A monthly post about what I've been reading.
Vacation Reads
Before we left on our trip to Slovenia and Croatia, I searched online for "books that take place in the Balkans" and came up with the first two on the list (as well as two from last month's list).
The Tiger's Wife by Téa Obrecht. This book tells the story of a woman doctor from an unnamed city (presumably Belgrade) who travels to a coastal town in another of the former Balkan republics (also not named) to provide medical care in an orphanage. While she's there, she learns that her grandfather had gone away to a clinic and died, without telling his wife or daughter the truth about his medical condition (cancer) or where he's going. The narrator intertwines her experiences at the orphanage, including trying to help a group of Roma who are digging in the nearby vineyard for mysterious reasons, with stories of visiting the tiger house at the zoo with her grandfather as a child and then delving further back into stories of her grandfather's childhood and the escaped tiger that takes up residence near his village, and magical realism and folkloric elements become part of the narrative. It's a strange and beautiful book.
Mix Ex-Yugoslavia by Sofija Sefanovic. This memoir begins with the narrator taking part in a Miss Ex-Yugoslavia beauty pageant among the former Yugoslav ex-pat community in Australia and from there winds back through her childhood growing up in Belgrade and her family's emigration to Australia as tensions in that country rose in anticipation of war of the 1990s. While Stefanic didn't experience the war first-hand, it's still an insightful account of the experience of someone intimately tied to the place and a different perspective on NATO's role in ending that war--different from our own US roaring in as saviors story, and the collateral damage the wars had on the people living in Serbia who did not support Milošević or the ethnic cleansing.
In Croatia I visited a bookstore (okay, in both Slovenia and Croatia I visited a LOT of bookstores) and picked up the following three works in translation:
Take Six: Six Balkan Women Writers, edited by Will Firth. This collection includes stories, excerpts, and essays from six women writers who hail from six different Balkan republics. It differs from the previous two books, as well as The Hired Man, which I read last month, in that most of the stories don't focus on war. Rather, in a variety of writing styles, they delve into different aspects of everyday life of modern people, both tragic (drug use and death) and ordinary (falling in love), including a series of humorous stories that take place in ride shares and memoir vignettes by a teenager in a tuberculosis ward.
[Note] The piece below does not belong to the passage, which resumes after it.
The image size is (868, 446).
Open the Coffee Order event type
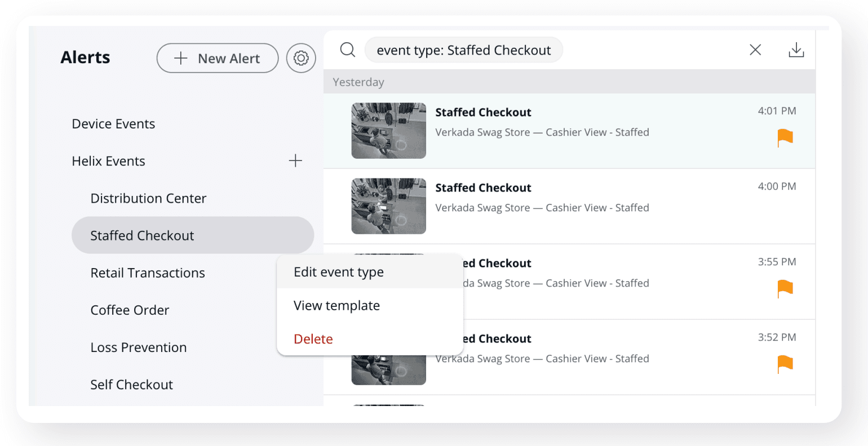130,310
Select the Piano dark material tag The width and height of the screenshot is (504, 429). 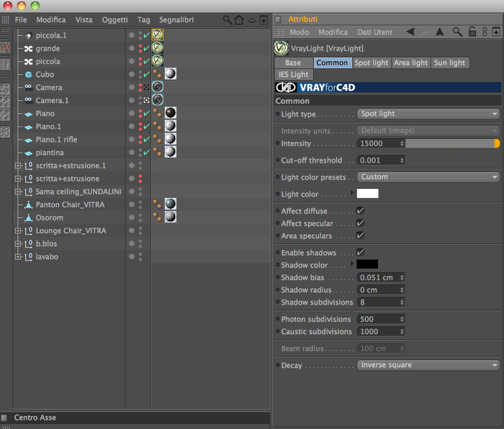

In a Sentimental Mood by Ivana Bodrožić and Kindness Separates Night from Day by Marija Dejanović are both books of poetry translated from Croatian into English. I'm not a great poetry critic, but I enjoyed them both, especially Kindness.
When I got home, I immediately came down with a cold and spent three days lying around hydrating and not moving much, so I craved comfort reads and picked up a couple of vintage Mary Stewart volumes I'd ordered recently. Both Touch Not the Cat and The Gabriel Hounds have good gothic vibes, and The Gabriel Hounds has my other favorite suspense trope: travel to an exotic location (the desert of Lybia). They both also lean heavy on a trope favored by both Mary Stewart and my other suspense writer fave, Barbara Michaels: kissing cousins. The Gabriel Hounds is extra-squirmy, since the cousins' fathers are identical twins, which makes them, genetically, half-siblings. I don't know what it is with these authors, but they loved keeping it in the family. Is the ick factor of this a recent development in society and cousins getting together just no big deal in the sixties and seventies?